Court told of stabbing on top deck of bus
A TEENAGER who injured one youth with a piece of stone and then stabbed another has been sentenced to seven-and- a-half years' custody.
Drug-user Adam Smith, of Lepton, who will be 18 this month, attacked his first victim in March, 2004.
The 17-year-old victim, Stephen Proctor, had to have 20 stitches put in a cut behind his left ear.
Smith, of Ings Way East, later told a probation officer he felt as if he wanted to kill Mr Proctor when he hurled a piece of dry-stone wall at him.
Smith said he threw the stone because he thought a friend was going to be hit.
Despite facing a wounding charge for that incident Smith tried to rob 17-year- old Daniel Little seven months later, after seeing him use his Nokia mobile phone on a bus going towards Lepton.
Prosecutor Stephen Uttley told Bradford Crown Court yesterday that Smith, who was on the top deck, demanded the phone and then produced a 4in knife.
When Mr Little refused to hand the phone over Smith stabbed him in the chest.
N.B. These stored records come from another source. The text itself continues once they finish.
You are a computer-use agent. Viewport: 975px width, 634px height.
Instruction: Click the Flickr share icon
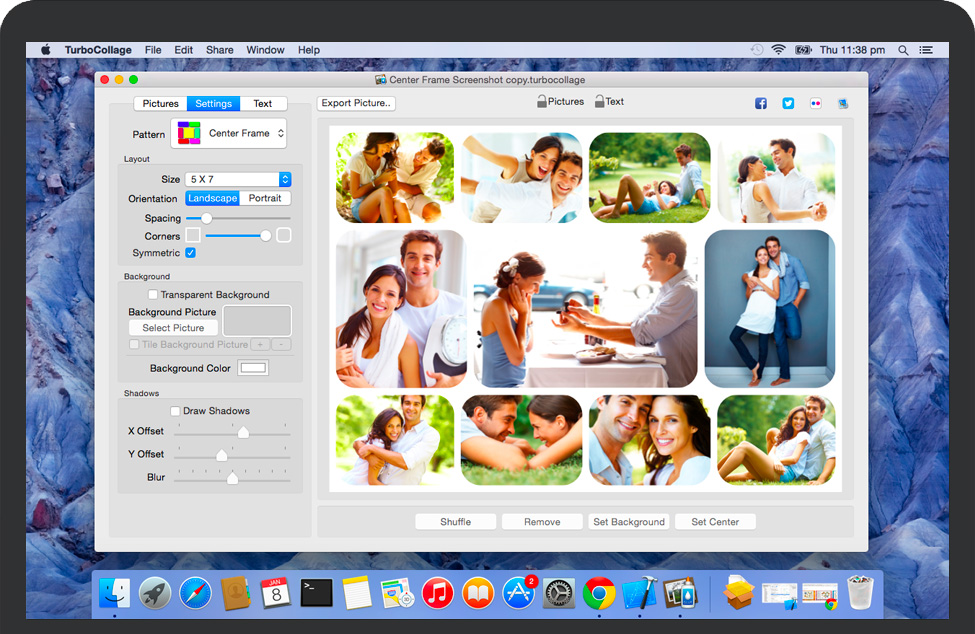click(816, 103)
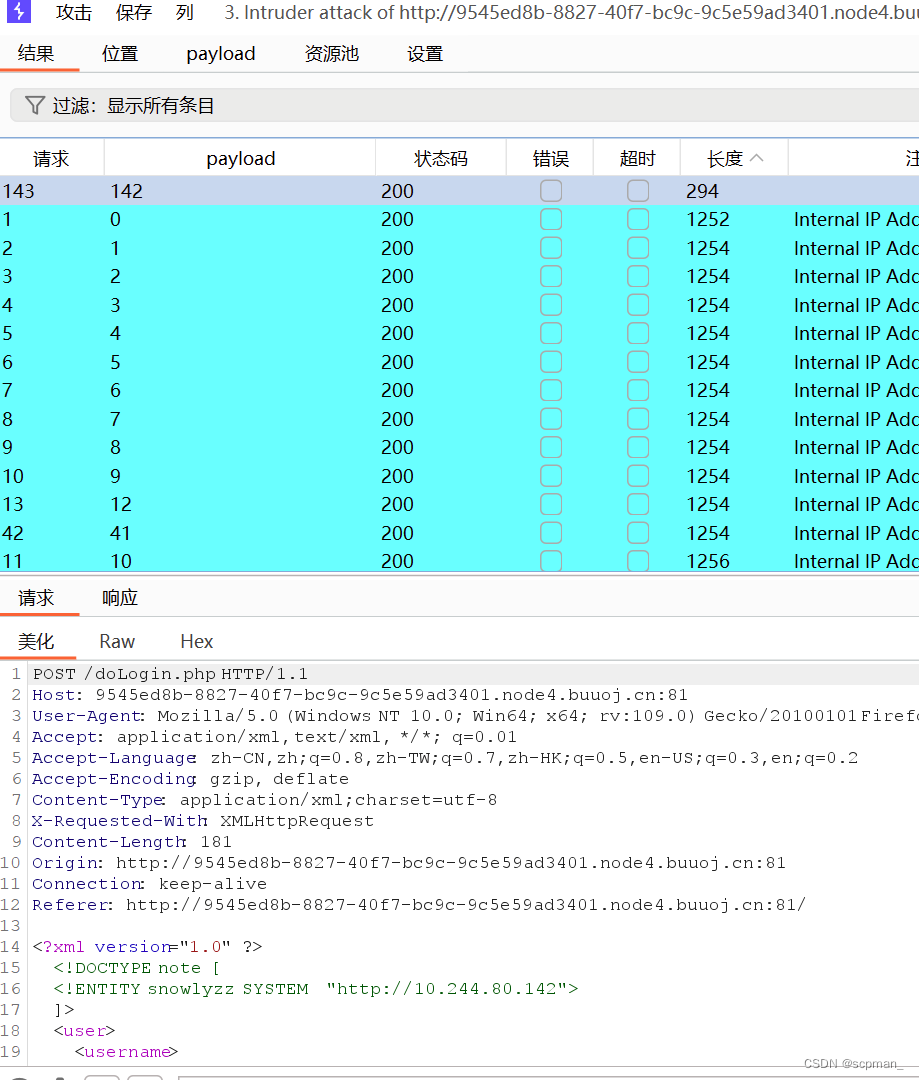Click the filter funnel icon
The width and height of the screenshot is (919, 1080).
click(x=35, y=104)
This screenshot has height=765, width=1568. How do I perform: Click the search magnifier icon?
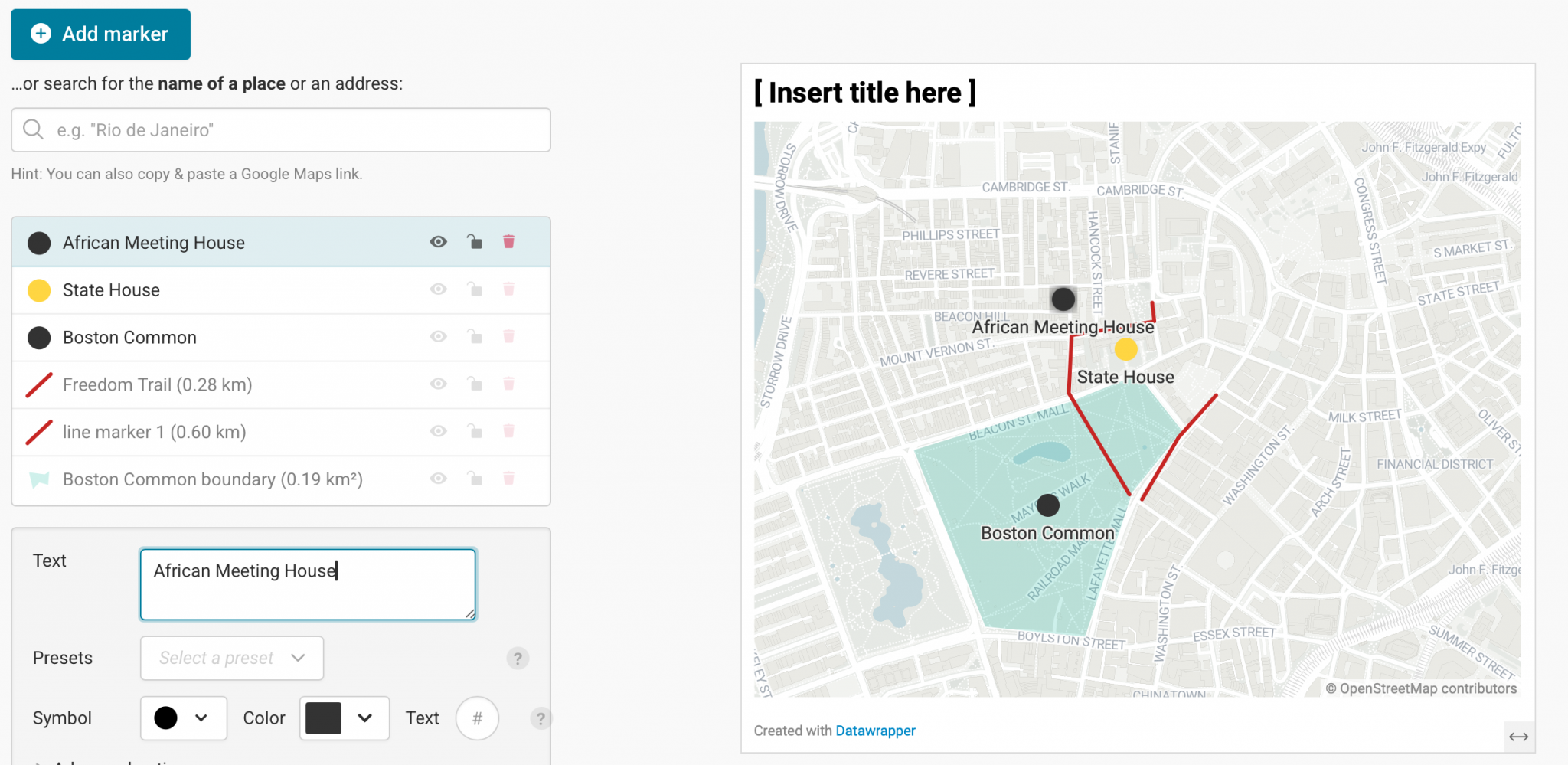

Fortunately the knife blade folded and he was only scratched.
Mr Uttley said Smith straightened out the blade and as Mr Little tried to get away he stabbed him in the neck, causing a puncture wound.
One witness described seeing a pool of blood on the floor. Mr Little told the driver about the attack.
Mr Little went to hospital, where the injury was glued and dressed.
Smith, who had previous convictions, including arson, was sent to a young offenders' institution after he admitted unlawful wounding in respect of the attack with the stone and the attempted robbery.
Judge Linda Sutcliffe said she had considered whether to pass a discretionary life sentence on Smith because of the risk he was to the public.
She added: "This is an extremely difficult case in which to sentence . . . it is very difficult to know exactly what risk you are going to pose.
"Both of the offences . . . indicate that you are a risk to the public, especially when you have taken drugs."
Judge Sutcliffe noted that reports about Smith suggested he was making progress in dealing with his drug use.
"I have a real fear that if I impose a life sentence in this case that will destroy whatever motivation you have got to work with authorities to address that risk," she concluded.
Barrister Giles Bridge, for Smith, admitted that his client's offending had become more serious because of his increasing use and misuse of Ecstasy and amphetamine.
But he said that while Smith had been in custody for the last eight months he had been able to stop taking drugs and there had been no serious incidents with other inmates.